__Recorded data__
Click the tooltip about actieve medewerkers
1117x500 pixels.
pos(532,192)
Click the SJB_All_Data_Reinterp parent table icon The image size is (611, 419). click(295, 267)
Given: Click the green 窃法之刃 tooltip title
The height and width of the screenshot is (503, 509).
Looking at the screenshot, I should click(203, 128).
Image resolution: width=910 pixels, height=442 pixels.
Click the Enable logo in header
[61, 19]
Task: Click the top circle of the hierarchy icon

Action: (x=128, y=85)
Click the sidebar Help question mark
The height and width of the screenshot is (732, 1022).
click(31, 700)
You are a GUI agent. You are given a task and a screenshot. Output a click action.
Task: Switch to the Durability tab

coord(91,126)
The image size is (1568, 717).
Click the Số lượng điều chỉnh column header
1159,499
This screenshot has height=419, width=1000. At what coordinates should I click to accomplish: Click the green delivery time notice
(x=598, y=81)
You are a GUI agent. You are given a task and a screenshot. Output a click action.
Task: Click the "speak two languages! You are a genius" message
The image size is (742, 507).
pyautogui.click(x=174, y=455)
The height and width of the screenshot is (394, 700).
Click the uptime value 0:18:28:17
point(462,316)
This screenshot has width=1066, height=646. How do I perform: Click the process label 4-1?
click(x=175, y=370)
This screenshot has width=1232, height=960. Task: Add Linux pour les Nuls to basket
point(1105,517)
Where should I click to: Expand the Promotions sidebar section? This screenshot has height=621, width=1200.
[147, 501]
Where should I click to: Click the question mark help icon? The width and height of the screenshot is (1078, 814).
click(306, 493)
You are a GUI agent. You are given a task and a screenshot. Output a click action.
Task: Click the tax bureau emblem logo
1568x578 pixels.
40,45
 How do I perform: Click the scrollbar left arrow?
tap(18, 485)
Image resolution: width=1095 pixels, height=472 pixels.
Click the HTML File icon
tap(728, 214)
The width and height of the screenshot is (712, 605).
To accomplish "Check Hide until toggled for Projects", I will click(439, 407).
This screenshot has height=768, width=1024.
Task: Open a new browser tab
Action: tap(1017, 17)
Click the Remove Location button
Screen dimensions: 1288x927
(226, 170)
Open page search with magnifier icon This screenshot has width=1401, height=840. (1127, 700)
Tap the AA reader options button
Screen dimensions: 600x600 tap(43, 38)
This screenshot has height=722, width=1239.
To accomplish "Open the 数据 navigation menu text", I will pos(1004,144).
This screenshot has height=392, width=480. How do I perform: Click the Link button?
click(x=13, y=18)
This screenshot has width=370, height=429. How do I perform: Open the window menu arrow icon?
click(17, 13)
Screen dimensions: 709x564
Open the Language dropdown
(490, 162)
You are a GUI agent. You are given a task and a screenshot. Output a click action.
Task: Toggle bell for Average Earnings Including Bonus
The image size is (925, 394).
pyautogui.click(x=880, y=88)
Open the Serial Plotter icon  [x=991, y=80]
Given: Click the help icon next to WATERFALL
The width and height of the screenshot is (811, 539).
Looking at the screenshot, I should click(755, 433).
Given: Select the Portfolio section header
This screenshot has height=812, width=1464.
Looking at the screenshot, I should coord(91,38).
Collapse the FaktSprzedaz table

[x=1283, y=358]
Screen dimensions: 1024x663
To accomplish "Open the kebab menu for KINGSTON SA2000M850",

__Work to be completed__
Find the string "resolution" in the lines above and count those lines. Give only that count.

__Solution__
2